Who Charted? Adele Slays WZRD, fun. Take Over Hot 100

Adele

First! Adele’s 21 is, once again, the No. 1 album on Billboard‘s Top 200, selling another 247,000 copies, according to Nielsen SoundScan. Adele’s album has now spent 23 non-consecutive weeks at No. 1, outlasting all albums from the SoundScan era. If 21 holds on for another week, it will tie Prince & the Revolution’s 24 weeks at the top for 1984’s Purple Rain soundtrack. So this is what it feels like when Adele comes close to breaking a record held by the album that includes “When Doves Cry.”

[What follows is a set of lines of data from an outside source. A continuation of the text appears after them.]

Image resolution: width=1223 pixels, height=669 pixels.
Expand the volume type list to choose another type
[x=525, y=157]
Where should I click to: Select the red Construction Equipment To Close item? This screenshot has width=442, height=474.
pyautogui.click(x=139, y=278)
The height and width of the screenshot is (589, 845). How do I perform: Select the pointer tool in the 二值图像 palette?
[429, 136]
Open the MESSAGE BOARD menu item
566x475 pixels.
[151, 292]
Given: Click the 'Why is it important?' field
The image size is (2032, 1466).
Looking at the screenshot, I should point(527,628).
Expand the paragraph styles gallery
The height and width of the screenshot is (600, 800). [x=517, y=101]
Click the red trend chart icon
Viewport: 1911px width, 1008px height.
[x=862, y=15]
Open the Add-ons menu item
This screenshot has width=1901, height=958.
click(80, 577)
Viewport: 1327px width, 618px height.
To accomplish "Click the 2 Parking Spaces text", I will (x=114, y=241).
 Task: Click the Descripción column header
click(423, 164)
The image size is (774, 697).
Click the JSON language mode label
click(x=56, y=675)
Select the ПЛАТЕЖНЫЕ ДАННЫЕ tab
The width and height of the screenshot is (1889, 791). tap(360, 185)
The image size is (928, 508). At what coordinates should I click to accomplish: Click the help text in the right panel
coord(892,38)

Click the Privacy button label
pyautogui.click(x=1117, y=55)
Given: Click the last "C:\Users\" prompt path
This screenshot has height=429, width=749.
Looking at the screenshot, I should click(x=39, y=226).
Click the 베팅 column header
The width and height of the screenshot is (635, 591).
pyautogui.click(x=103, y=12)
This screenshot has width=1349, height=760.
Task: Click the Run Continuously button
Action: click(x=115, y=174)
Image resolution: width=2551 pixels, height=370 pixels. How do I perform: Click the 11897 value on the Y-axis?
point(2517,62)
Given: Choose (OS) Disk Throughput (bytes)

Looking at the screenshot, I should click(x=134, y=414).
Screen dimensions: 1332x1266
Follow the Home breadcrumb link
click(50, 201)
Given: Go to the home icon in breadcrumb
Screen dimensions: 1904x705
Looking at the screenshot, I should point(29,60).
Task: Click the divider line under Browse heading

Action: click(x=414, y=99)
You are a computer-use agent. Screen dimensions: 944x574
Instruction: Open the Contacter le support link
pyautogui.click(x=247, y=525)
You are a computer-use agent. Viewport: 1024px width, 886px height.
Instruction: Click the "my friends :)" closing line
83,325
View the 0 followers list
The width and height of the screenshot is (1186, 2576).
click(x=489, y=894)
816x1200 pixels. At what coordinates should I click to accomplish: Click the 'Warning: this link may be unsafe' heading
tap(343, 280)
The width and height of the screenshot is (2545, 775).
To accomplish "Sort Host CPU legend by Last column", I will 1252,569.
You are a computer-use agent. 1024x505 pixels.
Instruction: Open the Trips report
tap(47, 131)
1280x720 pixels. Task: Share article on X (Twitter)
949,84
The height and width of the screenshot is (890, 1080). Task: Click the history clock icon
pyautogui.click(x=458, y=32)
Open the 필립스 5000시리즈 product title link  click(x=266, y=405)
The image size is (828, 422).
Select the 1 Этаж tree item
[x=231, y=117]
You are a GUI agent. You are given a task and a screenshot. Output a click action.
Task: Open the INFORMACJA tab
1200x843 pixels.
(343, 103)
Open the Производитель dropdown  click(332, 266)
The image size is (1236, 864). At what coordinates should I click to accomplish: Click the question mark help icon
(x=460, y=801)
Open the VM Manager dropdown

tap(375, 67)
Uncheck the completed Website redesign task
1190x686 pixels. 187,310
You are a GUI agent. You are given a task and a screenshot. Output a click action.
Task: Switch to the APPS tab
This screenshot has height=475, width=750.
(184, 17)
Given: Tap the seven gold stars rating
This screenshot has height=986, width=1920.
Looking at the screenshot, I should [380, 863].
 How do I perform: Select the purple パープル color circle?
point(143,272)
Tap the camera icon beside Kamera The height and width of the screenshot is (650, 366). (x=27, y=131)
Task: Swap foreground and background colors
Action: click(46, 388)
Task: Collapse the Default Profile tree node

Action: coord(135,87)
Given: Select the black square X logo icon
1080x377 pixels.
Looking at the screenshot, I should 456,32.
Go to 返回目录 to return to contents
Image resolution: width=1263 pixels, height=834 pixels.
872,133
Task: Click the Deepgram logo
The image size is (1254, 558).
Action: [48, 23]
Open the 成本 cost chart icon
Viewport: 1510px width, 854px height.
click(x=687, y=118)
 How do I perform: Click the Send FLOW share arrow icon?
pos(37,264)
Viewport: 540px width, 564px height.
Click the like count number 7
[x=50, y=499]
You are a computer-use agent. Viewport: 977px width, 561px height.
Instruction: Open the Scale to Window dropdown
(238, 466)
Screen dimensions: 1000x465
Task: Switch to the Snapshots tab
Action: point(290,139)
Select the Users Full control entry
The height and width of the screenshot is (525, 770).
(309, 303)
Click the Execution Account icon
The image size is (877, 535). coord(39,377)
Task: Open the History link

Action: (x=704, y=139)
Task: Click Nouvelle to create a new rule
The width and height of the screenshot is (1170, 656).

2 Through 10: Adele triumphed in what, to be fair, was a pretty slow week. Whitney Houston’s Whitney: The Greatest Hits clung to the No. 2 spot with 112,000, making it the highest-charting Houston’s nine albums on the Billboard Top 200. Kid Cudi’s rock-oriented WZRD project’s self-titled debut was the only new entrant to the top 10, bowing at No. 3 with 66,000 (despite his complaints about the number of copies his label shipped to stores). The 41st edition of Now climbed a notch to No. 4 (45,000), The Bodyguard soundtrack inched up to No. 5 (43,000), and Tyga’s Careless World dropped a couple of slots to No. 6 (37,000). After that, the top 10 gets even older: Adele’s 19 hung on to No. 7 (slightly less than 37,000), Drake’s Take Care rose to No. 8 (29,000), and Rihanna’s Talk That Talk hit No. 9 (25,000). Houston’s Whitney Houston slid one rung to No. 10 (25,000).

Rock Is, Like, Back and Stuff: The band’s fun.’s Janelle Monáe-assisted “We Are Young” jumped to to No. 1 on Billboard‘s Hot 100. It’s the first time a rock band has sent its debut Hot 100 hit to No. 1 since Nickelback achieved that feat with “How You Remind Me” in December 2001 and January 2002. In fact, nobody Billboard deems a rock band had topped the Hot 100 since Coldplay did so in 2008 with “Viva La Vida.” (Owl City, which had a No. 1 in 2009 with Postal Service-derived debut single “Fireflies,” is not a rock band by Billboard’s or any reasonable person’s estimation.)